# Apply what you read
[1] In the coming-out reflection, which anniversary of National Coming Out Day is being marked?
[2] Pick up the coming-out reflection after its final line and keep writing it.

======== Given text ========

So it’s not a coming out story per se, but rather thoughts on coming out, and an oblique tale of one Baptist preacher’s kid’s journey to today.
For those on the journey: find a nurturer. Live in the muddle, and know that it gets better. If things are truly rough and dark thoughts are clouding your mind, look to The Trevor Project.
We are ALL on the journey, and we need to hold each other close. I have enriched my own circle of love and happiness over the last year as new acquaintances have come into my life. Some of these folks are fast becoming friends. As I get older, I am understanding more of how my lonely years have led to longing for more connection now.
The HRC website provides these words about National Coming Out Day:
Today we mark the 31st anniversary of National Coming Out Day!

======== Data for analysis ========

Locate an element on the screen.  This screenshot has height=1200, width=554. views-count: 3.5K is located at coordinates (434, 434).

========
======== Data for analysis ========

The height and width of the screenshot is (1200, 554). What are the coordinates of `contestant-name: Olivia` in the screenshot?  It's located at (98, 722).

========

# Task answers
[1] The 31st anniversary.

[2]
Thirty-one years ago, on the anniversary of the National March on Washington for Lesbian and Gay Rights, we first observed National Coming Out Day as a reminder that one of our most basic tools is the power of coming out. One out of every two Americans has someone close to them who is gay or lesbian. For transgender people, that number is only one in 10.
Coming out – whether it is as lesbian, gay, bisexual, transgender or queer – STILL MATTERS. When people know someone who is LGBTQ, they are far more likely to support equality under the law. Beyond that, our stories can be powerful to each other.
I hope that this bit of my own story can be helpful to someone this day.